From soup to nuts: Building a Detection-as-Code pipeline

Part 2 of 2

David French
threatpunter
11 min readJul 27, 2023

--

Image generated by Bing Image Creator

Welcome to part two of this blog series where I’m sharing an end-to-end process for building and implementing a Detection-as-Code pipeline.

Part one provides an introduction to the principles and benefits of Detection-as-Code (DAC) and a process for configuring the tools I used to build and implement a DAC pipeline.
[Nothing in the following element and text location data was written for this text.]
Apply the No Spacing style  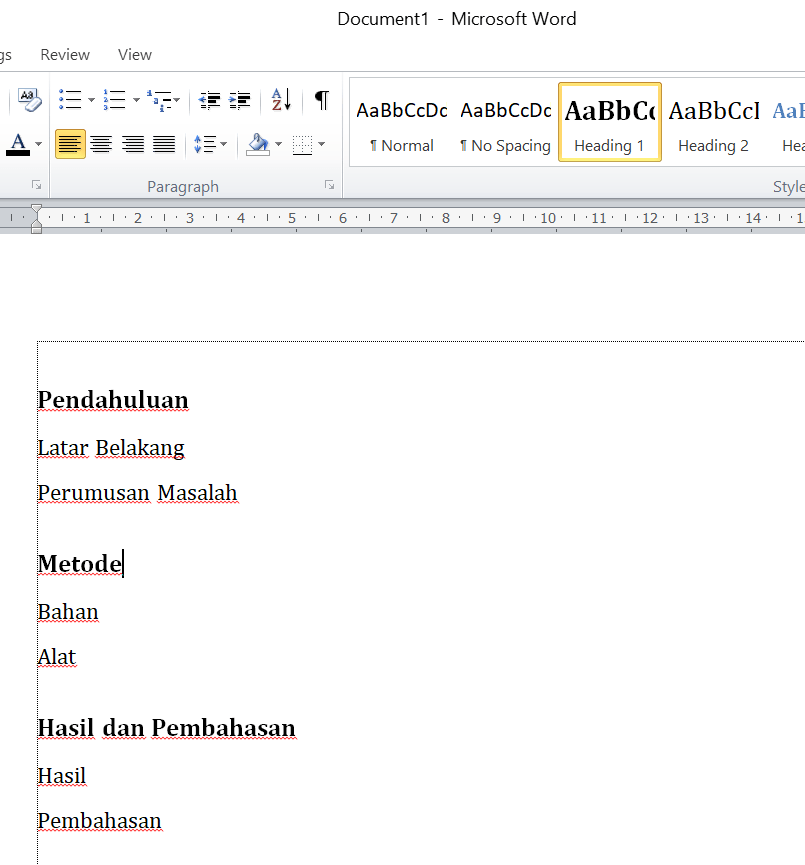(505, 123)
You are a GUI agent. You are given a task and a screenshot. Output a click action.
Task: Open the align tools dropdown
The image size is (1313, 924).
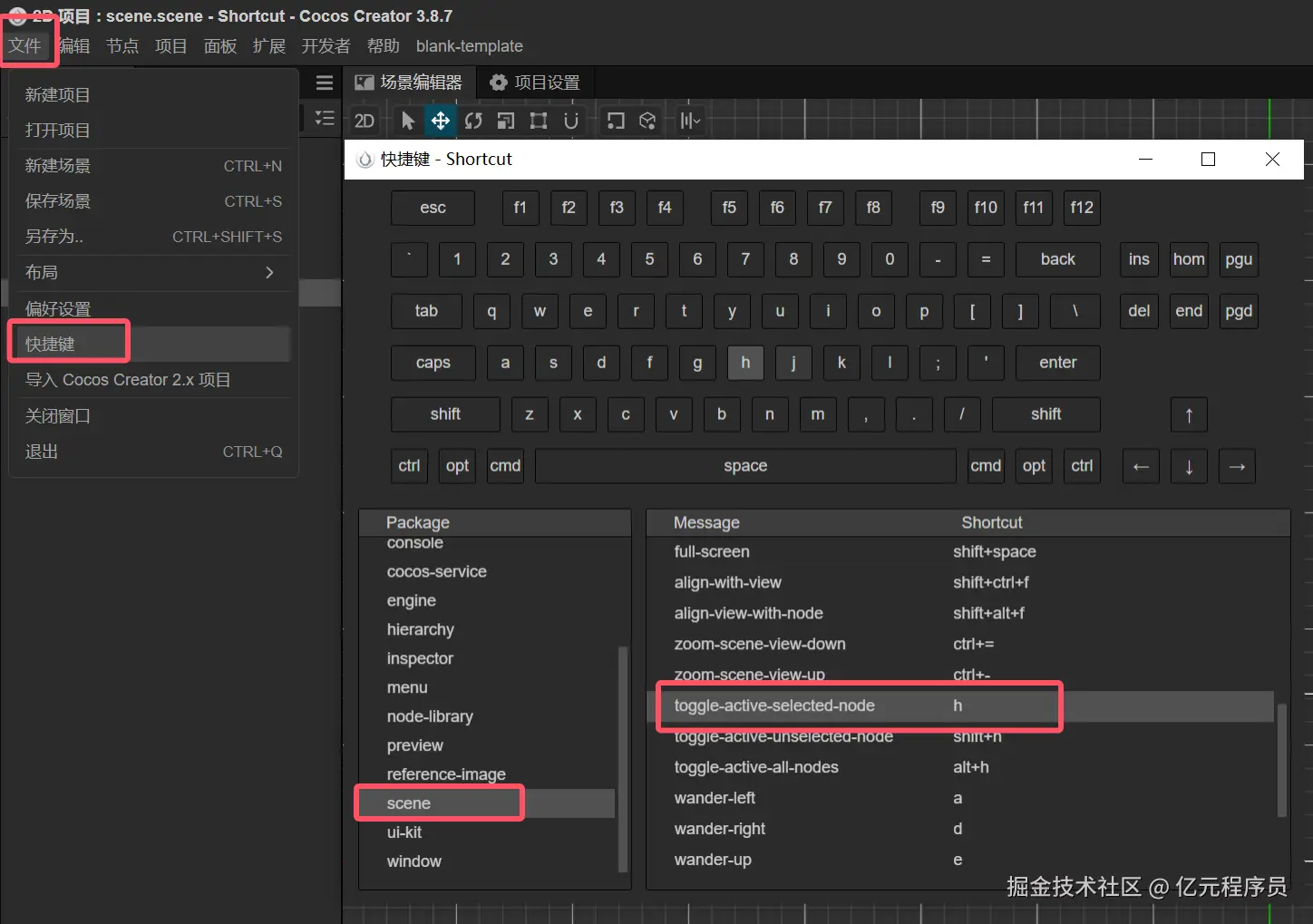coord(690,121)
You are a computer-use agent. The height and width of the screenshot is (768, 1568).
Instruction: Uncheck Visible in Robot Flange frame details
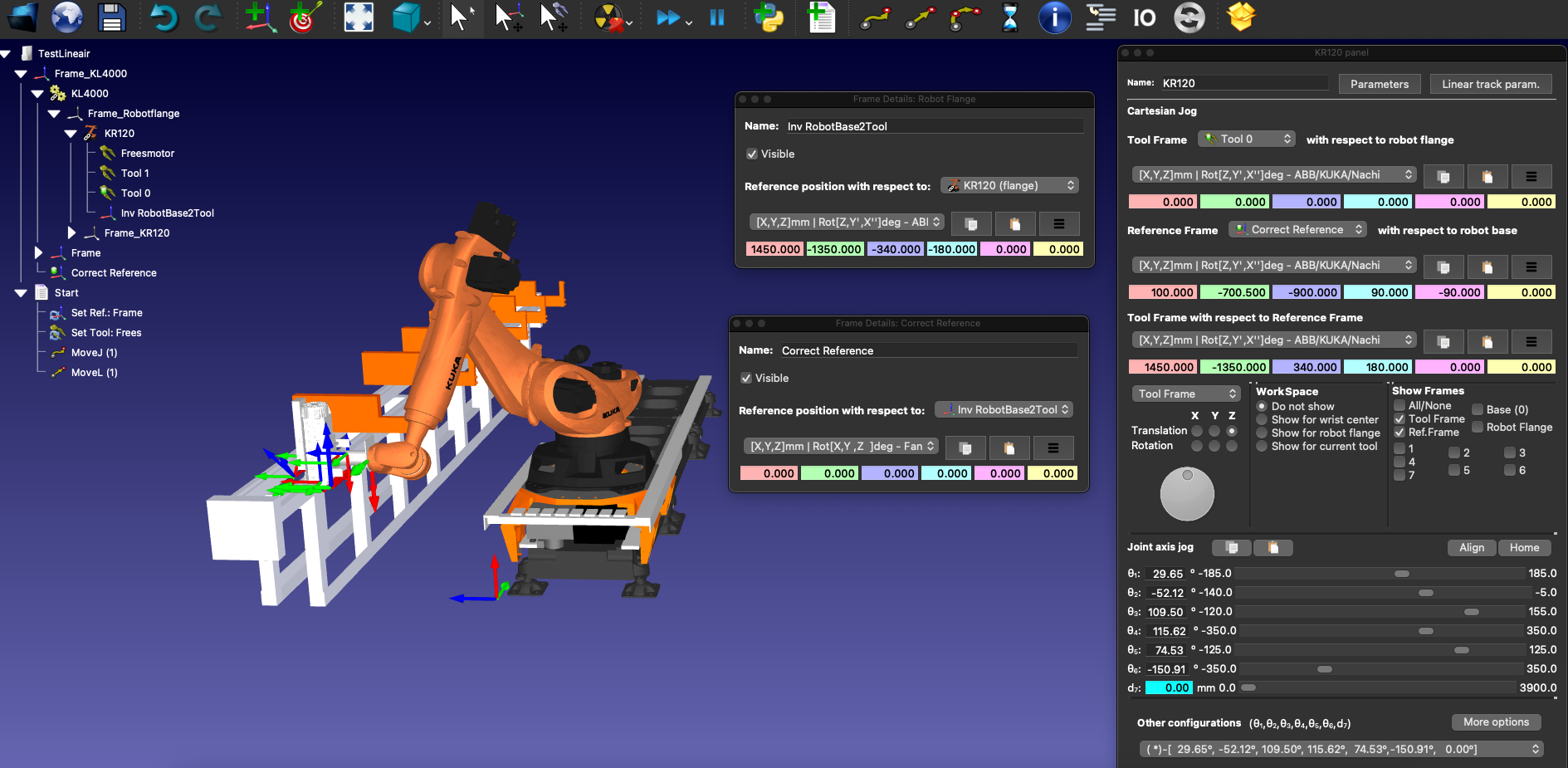(752, 154)
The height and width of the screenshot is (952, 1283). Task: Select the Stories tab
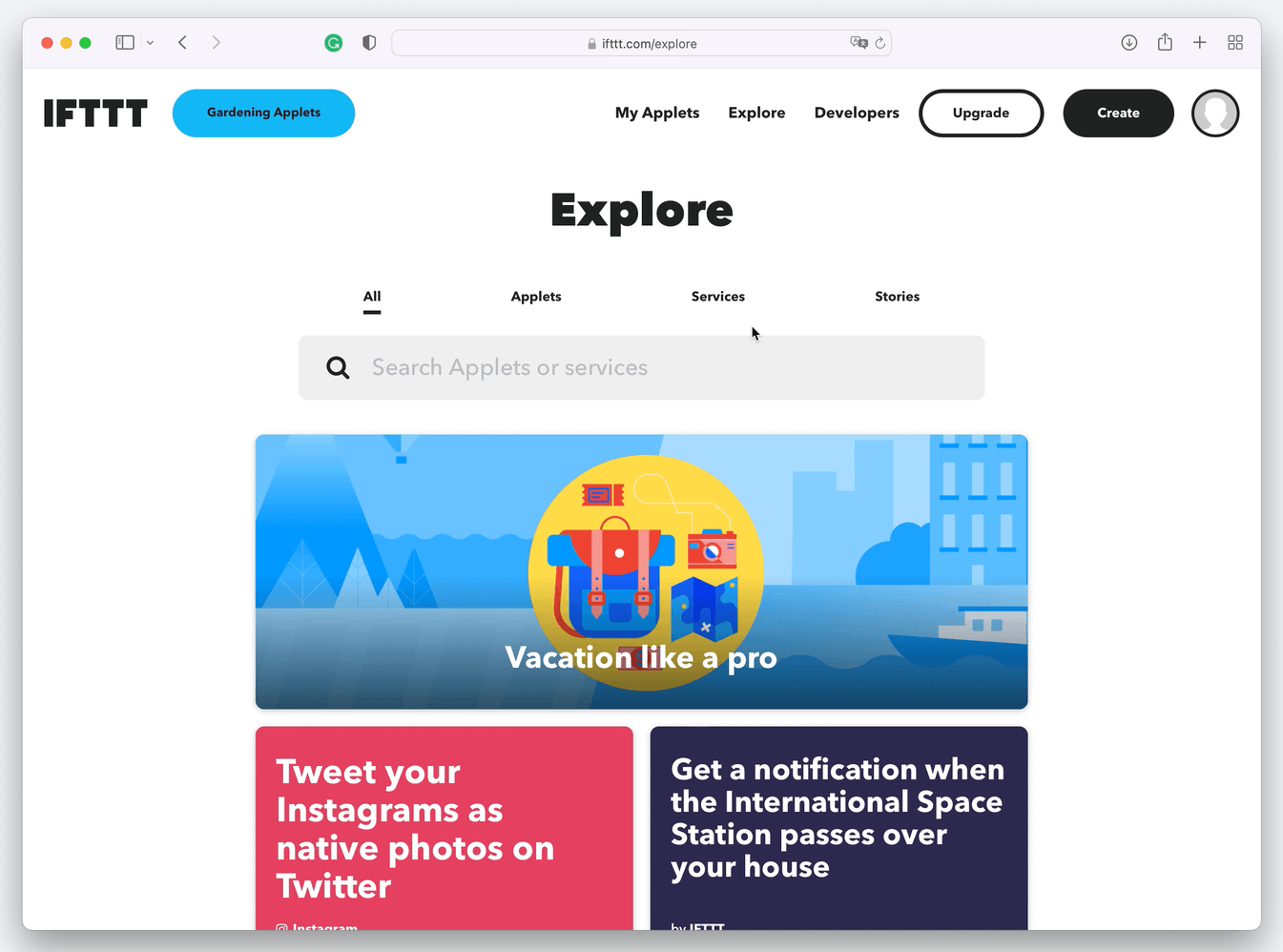click(898, 297)
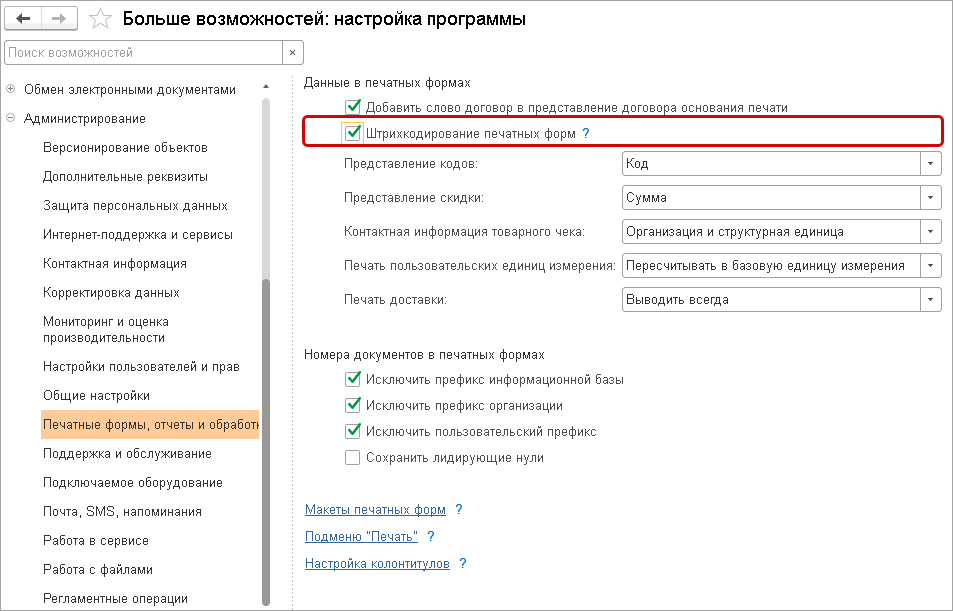Open Печать доставки dropdown list
This screenshot has width=953, height=611.
[x=931, y=299]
I also walked through a detection engineering workflow using Terraform and Sumo Logic.

In this post, I’m going to include detailed explanations and example code for creating CI/CD workflows to test our DAC pipeline and deploying changes to dev & production. I’ll also cover how to handle alert payloads with Tines, test detections, and validate the alert pipeline. Finally, I’ll demonstrate how the DAC pipeline works end-to-end with a practical use case — detecting & responding to suspicious Okta behavior.

Let’s go!

Creating a CI/CD workflow with GitHub Actions

At this point, we’re comfortable with creating detections as code using the Terraform provider for Sumo Logic and validating & applying changes. The example Terraform code from part 1 has been pushed to the GitHub repo and applied in Sumo Logic.

The next logical step is to configure a CI/CD workflow where our code is tested and validated whenever a change occurs in our GitHub repo. Every security team creates tests so they can say with confidence that their logging, detection, and alerting stuff is always working, yes? Good 👍.

I’m going to configure these workflows using GitHub Actions. In production, the main branch in the repo will be protected meaning that pull requests must be reviewed & approved by members of the security team and tests must complete successfully before any changes are merged. This encourages collaboration amongst the team and minimizes the risk of things like a broken rule being pushed to production leading to false negatives.

The first GitHub Actions workflow (Test & Deploy in Dev) can be found in my example repo under folder, .github/workflows. Sorry, I can’t link to the workflow files directly, as Medium thinks I’m trying to attack it for some reason.

The Test & Deploy in Dev workflow executes the following steps when any code changes are made in pull requests and will stop and log an error if any of these steps fail.

  1. Validate the Terraform configuration and check it for formatting issues.
  2. Apply the Terraform configuration to the Sumo Logic dev environment.
  3. Execute tests, which I am calling “triggers” in this project to trigger our detection rules.
  4. Sleep for 10 minutes 😴.
  5. Validate that alerts were generated by the detection rules that were triggered.

I’ll explain steps 3 and 5 in more detail in an upcoming section.

Again, if any of the above steps fail, the workflow will stop and generate an error. An engineer/analyst won’t be able to merge changes to the main branch of the GitHub repo unless the tests complete successfully. 🙂

When the workflow runs and completes successfully, it’ll look something like the screenshot below.

Click to expand image. Validating and testing the Detection-as-Code pipeline using GitHub Actions — Success!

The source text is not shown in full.